Clarification of his culture and message was a consistent theme for Shankar in the late Sixties and early Seventies. He wrote his first book, My Music, My Life, which was the subject of the film, Raga, which traced his roots in India and documented his impact in America; he consequently became the Visiting Professor at City College, New York, for the fall semester of 1967. He was also very keen to advance opportunities for Indian musicians to gain exposure outside of their homeland. He was probably the first to bring other Indian soloists to the West, as in the case of 1968's Festival of India concerts.

Shankar began a further direction with the composition and performance of the first-ever Concerto for Sitar written for a western orchestra. It premiered in London (1971), featuring the London Symphony Orchestra, conductor Andre Previn, and Shankar himself as a soloist. He wrote a second such piece in 1981, this time in tandem with the New York Philharmonic and its conductor, Shankar's close friend Zubin Mehta.

Harrison and Shankar inspired the 1971 Concerts for Bangladesh, the first major music charity event. The soundtrack won Shankar his second Grammy, for Best Album of 1972. Harrison continued to assist in the discovery of Indian music by the West, playing on the LP Shankar Family and Friends (1973) and producing Music Festival From India (1975), which featured a host of the finest soloists from India. They also shared the billing on their "Dark Horse" tour of the USA and Canada in late 1974.

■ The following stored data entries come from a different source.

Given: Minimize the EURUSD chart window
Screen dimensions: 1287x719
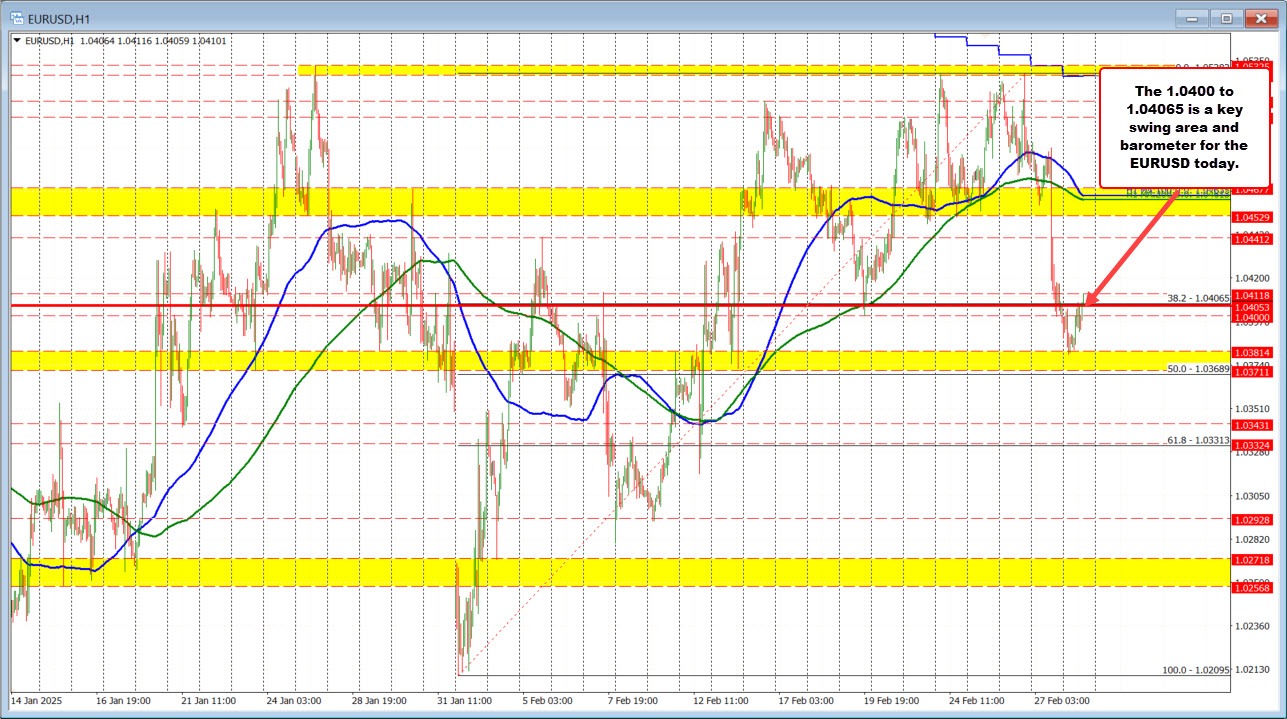Looking at the screenshot, I should [x=1191, y=18].
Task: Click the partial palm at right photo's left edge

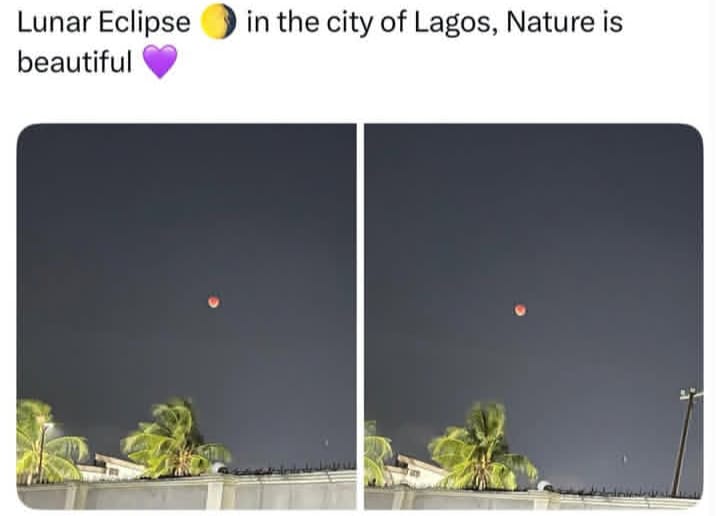Action: pos(376,455)
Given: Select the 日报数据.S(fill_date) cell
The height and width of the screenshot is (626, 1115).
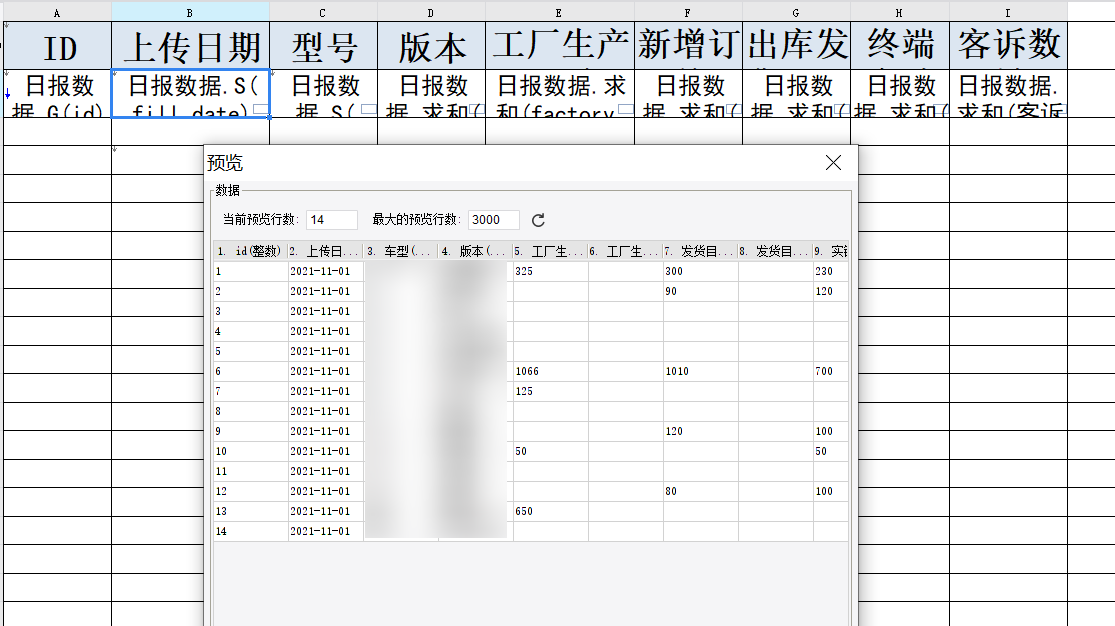Looking at the screenshot, I should pyautogui.click(x=191, y=94).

After this period, Shankar went through a phase of reaffirming his roots, returning to the classical fold because of residual fears (that he now thinks were unfounded) that Indian music was being harmed by its exposure in the West. Although never relinquishing his international identity, he felt it necessary to temporarily reduce his profile in the West and focus more on India. His international experiments were thus less common, although he did visit Japan to write for, and record with, shakahachi player, Hozan Yamamoto, and koko virtuoso, Susumii Miyashita. The result was the album, East Greets East (1978).

These efforts paid off, for by the Eighties, he had achieved the international respect that he sought: he was appointed the Artistic Director of the Asian Olympics, held in Delhi in 1982. Moreover, he was now able to fulfill more of his wishes for cross-cultural experiments. In 1985, he undertook a further Indo-Japanese work, performed live in Los Angeles. On the album, Tana Mana (1987), he explored the possibilities of new synthesizer and emulator technology and merged it with Indian instruments, vocals, rhythms, and artists, as well as with dancers from the Bolshoi, in a stunning live performance in the Kremlin. The recording became one of his finest albums, Ravi Shankar Inside The Kremlin (1989). In April 1989, he performed his Sitar Concerto #1 on tour in Europe and India with Zubin Mehta and the European Youth Orchestra, following up with the album, Passages (1990), another electronic collaboration, this time with founder of minimalism, Philip Glass. He also performed in the production, in Britain (1989) and India (1991), of a new "musical theatre" he specially composed, Ghanashyam.

Countless honors have been bestowed upon India's unofficial cultural ambassador in recent years, foremost among which have been the Padma Vibhushan (India's highest civilian award, 1981), the Grand Prize at the Fukuoka Asian Cultural Prizes (1991), France's Commandeur de l'Ordre des Arts et des Lettres (1985), and eleven honorary doctorates. He also served a six-year term (1986-92) in India's parliamentary upper chamber, the Rajya Sabha, and performed for the British Royal Family before the state banquet in honor of Indian President Venkataraman (1990).

Today, Shankar continues to work at a rate belying his 75 years and recent health problems (he has had two heart attacks). In the last 12 months, he has played in Japan, Singapore, America, Europe and India, and he remains ambitious for the future. His long-term hopes are pinned on Anoushka, his 14-year-old daughter by second wife Sukanya, with whom he now lives in California. Talented Anoushka has already had her concert debut on sitar, and it will be fitting if the torch of Ravi Shankar, perhaps greatest innovator of our time but a classical purist at heart, is carried one day by his own child.